Cette hausse du dirham s’explique par deux facteurs principaux. D’une part, l’effet marché, qui reflète les mouvements des devises sur la scène internationale, a contribué à hauteur de -0,34 %. D’autre part, l’effet panier — lié à la pondération des monnaies dans le panier de référence du dirham — a pesé davantage, à hauteur de -1,59 %, sous l’influence d’un euro en nette reprise. En effet, la monnaie unique européenne, principale composante du panier, a profité d’un regain de confiance lié à la stabilisation économique en zone euro et à une certaine détente dans les relations commerciales entre Washington et Pékin.
BKGR indique que cette configuration pourrait se prolonger à moyen terme. Si la parité euro-dollar atteint 1,16 dans les trois mois à venir, le dirham s’échangerait alors autour de 10,61 pour un euro et de 10,15 pour un dollar. À six mois, en cas de poursuite de la tendance haussière de l’euro vers 1,17 et de pressions accrues sur la liquidité mondiale, les projections tablent sur un taux de change de 10,75 dirhams pour un euro et de 9,20 dirhams pour un dollar. Ces anticipations s’inscrivent dans une dynamique où le dirham continue de tirer profit des déséquilibres monétaires internationaux et d’une révision favorable de son panier de référence.

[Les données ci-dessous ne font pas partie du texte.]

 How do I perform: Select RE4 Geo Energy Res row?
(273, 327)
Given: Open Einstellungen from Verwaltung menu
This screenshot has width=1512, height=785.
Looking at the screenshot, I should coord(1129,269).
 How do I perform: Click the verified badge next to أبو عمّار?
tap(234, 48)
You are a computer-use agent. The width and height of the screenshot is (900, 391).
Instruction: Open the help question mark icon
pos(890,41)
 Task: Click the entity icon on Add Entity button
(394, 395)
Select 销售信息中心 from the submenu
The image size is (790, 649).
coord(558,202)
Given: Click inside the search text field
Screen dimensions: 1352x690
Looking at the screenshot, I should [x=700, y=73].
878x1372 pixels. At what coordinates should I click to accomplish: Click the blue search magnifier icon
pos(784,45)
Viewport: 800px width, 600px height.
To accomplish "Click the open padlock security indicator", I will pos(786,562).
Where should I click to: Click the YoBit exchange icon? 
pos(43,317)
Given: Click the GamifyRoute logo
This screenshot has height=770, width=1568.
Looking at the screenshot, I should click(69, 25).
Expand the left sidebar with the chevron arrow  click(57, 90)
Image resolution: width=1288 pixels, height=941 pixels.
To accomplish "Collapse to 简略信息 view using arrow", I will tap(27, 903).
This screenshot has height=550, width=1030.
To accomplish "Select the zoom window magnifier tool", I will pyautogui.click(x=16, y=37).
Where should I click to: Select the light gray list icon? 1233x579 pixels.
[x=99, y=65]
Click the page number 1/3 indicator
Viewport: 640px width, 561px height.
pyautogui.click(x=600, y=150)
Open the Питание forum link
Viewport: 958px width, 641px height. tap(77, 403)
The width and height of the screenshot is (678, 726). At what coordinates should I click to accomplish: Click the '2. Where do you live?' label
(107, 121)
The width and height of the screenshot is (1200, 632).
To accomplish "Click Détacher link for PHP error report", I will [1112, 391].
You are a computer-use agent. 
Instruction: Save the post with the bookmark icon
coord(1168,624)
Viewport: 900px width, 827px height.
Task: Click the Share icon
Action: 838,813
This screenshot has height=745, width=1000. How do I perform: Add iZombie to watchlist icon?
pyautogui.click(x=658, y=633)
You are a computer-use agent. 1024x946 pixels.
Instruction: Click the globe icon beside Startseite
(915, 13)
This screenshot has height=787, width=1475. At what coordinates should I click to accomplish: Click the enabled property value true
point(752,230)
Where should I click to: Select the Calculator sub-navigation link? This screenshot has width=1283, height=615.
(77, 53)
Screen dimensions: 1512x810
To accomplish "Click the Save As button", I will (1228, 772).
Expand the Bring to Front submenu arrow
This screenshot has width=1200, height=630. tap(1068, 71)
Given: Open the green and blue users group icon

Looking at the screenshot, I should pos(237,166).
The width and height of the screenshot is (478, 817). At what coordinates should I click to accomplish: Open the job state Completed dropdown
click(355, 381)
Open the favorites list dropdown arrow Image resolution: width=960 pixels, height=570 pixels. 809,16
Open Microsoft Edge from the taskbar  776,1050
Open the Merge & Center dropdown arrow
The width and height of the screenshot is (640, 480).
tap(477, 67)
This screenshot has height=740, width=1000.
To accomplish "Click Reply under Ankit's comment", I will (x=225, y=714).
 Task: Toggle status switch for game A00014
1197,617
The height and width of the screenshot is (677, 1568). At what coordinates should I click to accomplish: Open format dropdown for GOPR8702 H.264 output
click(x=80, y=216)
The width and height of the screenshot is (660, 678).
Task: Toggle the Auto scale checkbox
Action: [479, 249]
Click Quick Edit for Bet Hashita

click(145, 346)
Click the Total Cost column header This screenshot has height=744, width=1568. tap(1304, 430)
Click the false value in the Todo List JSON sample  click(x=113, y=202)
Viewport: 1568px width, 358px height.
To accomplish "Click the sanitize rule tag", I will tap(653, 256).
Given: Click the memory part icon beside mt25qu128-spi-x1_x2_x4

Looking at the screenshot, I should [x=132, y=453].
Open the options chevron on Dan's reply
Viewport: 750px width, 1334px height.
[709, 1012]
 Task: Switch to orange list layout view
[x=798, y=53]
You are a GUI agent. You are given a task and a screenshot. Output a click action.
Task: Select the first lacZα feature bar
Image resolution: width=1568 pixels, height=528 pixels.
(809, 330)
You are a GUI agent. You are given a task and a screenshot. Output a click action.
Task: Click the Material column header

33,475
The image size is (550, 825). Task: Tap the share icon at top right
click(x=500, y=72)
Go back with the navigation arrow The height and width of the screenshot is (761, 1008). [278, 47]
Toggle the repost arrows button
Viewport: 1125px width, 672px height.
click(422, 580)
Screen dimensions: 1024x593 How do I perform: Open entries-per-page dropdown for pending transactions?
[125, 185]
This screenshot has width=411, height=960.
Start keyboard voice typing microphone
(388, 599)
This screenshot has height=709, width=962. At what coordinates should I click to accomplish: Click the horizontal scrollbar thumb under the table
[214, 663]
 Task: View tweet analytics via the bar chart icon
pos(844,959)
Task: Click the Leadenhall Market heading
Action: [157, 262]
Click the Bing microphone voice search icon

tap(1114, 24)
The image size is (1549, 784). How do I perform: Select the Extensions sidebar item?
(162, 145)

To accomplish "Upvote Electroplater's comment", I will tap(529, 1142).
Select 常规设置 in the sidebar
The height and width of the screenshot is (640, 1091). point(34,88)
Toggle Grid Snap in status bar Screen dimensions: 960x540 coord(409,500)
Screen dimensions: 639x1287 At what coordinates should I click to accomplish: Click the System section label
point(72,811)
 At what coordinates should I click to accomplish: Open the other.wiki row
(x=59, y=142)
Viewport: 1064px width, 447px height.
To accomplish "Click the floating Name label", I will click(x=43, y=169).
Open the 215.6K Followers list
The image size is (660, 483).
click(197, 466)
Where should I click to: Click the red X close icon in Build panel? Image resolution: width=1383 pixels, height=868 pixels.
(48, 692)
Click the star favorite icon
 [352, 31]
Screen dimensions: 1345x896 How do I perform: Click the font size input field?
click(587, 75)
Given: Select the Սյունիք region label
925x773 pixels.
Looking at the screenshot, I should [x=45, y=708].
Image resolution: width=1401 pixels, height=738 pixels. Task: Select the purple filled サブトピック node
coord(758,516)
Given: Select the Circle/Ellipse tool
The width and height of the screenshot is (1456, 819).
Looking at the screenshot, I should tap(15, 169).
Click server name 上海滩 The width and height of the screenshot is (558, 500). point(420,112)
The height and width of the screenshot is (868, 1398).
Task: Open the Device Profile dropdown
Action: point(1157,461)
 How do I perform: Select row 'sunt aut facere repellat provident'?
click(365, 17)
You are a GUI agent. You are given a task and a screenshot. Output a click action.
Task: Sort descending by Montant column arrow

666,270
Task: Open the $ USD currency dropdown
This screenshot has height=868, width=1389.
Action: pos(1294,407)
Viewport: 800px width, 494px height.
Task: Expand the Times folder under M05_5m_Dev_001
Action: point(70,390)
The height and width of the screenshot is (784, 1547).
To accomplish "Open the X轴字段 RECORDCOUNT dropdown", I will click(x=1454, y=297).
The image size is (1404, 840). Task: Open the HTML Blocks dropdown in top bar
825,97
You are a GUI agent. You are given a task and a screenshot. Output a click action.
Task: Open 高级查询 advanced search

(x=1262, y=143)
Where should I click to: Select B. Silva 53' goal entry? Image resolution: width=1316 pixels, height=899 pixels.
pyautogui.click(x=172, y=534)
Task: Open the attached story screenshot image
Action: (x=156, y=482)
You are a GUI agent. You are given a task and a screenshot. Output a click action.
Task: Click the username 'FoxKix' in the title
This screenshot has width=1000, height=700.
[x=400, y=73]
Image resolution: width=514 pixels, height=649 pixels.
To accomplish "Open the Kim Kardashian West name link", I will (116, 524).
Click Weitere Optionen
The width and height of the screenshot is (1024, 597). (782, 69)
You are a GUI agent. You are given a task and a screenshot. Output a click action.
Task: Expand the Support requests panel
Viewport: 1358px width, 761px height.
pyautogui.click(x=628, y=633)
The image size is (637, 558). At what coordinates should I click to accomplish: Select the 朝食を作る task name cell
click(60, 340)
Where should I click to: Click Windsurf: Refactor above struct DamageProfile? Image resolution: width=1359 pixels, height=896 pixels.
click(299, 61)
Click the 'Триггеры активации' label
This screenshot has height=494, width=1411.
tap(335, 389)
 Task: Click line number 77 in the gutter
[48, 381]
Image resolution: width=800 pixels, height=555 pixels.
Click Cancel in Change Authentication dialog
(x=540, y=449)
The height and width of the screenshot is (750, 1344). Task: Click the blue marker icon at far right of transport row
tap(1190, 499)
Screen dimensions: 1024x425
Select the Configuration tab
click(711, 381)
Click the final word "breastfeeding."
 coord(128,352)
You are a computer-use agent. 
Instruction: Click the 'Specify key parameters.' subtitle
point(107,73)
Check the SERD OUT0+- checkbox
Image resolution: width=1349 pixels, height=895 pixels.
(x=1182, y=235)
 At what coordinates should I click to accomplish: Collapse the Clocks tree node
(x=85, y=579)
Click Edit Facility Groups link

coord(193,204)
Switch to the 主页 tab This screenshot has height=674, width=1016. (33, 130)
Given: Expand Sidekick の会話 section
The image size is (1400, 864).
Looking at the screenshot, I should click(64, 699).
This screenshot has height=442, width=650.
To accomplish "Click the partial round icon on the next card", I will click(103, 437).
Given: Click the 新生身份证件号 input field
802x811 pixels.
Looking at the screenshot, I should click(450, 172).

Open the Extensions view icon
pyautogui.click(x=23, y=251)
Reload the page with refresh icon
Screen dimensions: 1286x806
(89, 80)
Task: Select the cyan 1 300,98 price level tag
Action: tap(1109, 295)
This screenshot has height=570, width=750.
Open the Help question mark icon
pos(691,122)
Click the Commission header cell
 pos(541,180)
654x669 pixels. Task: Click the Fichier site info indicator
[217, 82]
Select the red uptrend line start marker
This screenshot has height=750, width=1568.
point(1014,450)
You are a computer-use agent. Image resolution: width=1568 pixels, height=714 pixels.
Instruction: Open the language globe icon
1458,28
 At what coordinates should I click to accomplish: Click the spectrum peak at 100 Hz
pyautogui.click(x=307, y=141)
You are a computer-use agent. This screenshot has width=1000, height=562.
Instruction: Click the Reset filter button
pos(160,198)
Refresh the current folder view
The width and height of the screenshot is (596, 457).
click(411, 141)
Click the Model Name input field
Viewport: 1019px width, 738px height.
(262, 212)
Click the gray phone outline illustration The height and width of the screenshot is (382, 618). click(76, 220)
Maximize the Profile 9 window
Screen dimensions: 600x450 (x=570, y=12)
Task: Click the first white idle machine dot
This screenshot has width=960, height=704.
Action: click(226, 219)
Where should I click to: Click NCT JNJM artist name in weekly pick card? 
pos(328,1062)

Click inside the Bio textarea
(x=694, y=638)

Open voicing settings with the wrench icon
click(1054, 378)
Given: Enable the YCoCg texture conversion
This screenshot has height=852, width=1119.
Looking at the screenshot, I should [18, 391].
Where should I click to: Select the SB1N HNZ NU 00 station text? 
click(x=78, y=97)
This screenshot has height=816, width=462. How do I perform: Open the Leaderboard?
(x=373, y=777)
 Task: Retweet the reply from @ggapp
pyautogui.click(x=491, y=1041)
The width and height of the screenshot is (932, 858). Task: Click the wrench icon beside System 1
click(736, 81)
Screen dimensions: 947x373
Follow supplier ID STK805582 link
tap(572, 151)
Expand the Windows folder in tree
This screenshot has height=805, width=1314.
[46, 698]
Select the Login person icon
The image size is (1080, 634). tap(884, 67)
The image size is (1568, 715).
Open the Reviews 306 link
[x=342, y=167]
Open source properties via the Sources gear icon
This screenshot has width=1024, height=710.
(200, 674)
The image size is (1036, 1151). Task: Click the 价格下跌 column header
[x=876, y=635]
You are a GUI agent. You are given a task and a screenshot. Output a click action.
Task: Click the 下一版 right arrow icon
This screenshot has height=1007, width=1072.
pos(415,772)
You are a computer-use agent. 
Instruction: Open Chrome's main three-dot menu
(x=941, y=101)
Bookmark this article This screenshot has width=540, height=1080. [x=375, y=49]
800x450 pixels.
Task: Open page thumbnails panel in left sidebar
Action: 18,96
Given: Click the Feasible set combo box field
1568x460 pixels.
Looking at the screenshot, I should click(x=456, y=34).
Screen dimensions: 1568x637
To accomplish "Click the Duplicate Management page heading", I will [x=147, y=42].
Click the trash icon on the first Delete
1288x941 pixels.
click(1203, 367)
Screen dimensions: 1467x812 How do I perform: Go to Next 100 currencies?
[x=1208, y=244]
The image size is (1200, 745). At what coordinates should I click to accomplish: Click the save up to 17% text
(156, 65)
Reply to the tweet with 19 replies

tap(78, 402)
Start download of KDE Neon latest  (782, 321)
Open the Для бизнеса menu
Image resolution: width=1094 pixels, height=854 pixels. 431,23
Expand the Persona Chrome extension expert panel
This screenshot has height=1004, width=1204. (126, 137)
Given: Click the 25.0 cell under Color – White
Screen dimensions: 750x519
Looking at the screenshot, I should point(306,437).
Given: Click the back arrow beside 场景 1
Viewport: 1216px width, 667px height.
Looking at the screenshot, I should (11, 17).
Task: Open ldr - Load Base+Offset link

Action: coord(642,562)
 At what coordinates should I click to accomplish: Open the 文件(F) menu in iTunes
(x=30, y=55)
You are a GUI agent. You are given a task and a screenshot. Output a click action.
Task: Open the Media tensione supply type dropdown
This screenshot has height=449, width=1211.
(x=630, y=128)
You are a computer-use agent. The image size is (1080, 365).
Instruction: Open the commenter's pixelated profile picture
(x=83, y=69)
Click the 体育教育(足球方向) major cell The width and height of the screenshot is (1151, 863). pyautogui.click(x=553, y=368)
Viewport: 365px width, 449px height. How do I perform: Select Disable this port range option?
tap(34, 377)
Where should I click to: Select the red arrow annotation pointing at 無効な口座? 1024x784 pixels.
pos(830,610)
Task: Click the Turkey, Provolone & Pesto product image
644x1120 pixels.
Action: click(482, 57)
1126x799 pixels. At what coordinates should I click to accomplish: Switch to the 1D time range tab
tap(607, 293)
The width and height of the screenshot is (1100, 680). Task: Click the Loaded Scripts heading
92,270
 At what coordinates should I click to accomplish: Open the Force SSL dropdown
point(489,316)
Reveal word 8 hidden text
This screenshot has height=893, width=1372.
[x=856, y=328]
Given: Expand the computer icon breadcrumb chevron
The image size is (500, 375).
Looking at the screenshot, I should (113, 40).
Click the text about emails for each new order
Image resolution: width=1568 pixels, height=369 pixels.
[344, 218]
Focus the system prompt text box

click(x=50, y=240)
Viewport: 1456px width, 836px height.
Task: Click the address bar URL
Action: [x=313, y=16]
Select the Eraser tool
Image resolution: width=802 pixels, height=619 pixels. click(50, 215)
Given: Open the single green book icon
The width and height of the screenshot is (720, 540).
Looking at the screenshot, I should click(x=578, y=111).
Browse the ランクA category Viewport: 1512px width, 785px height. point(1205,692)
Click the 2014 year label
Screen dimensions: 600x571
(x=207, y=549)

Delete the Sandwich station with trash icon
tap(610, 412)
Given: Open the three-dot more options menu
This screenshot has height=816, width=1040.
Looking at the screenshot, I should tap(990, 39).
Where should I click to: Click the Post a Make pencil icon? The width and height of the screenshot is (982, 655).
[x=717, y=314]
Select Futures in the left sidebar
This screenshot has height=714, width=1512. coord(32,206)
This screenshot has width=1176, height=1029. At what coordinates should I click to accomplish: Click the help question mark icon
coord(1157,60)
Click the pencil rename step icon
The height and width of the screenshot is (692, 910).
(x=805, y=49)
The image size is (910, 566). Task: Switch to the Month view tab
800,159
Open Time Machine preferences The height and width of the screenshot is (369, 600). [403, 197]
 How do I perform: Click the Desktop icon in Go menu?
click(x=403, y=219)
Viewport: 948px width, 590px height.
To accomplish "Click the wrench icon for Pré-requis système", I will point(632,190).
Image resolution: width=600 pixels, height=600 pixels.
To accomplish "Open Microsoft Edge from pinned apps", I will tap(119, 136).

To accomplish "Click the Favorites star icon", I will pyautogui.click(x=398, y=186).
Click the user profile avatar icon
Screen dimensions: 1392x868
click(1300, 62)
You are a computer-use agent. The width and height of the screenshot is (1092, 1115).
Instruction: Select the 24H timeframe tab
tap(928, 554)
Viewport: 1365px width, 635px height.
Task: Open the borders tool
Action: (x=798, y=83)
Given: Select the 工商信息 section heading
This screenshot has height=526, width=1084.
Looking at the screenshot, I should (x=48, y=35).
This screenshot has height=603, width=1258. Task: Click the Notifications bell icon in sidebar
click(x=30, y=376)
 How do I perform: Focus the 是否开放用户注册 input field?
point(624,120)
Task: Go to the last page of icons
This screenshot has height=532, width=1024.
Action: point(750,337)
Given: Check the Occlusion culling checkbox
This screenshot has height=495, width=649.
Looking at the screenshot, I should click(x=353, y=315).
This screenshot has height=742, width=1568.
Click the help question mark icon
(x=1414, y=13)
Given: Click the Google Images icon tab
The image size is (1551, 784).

Avec une telle évolution, la monnaie nationale renforce son positionnement sur le marché des changes, ce qui pourrait influer sur les coûts d’importation, la compétitivité des exportations et la politique monétaire à court terme. Les prochains mois seront décisifs pour confirmer la solidité de cette tendance, qui reste étroitement liée aux fluctuations du marché mondial et aux politiques monétaires des grandes puissances.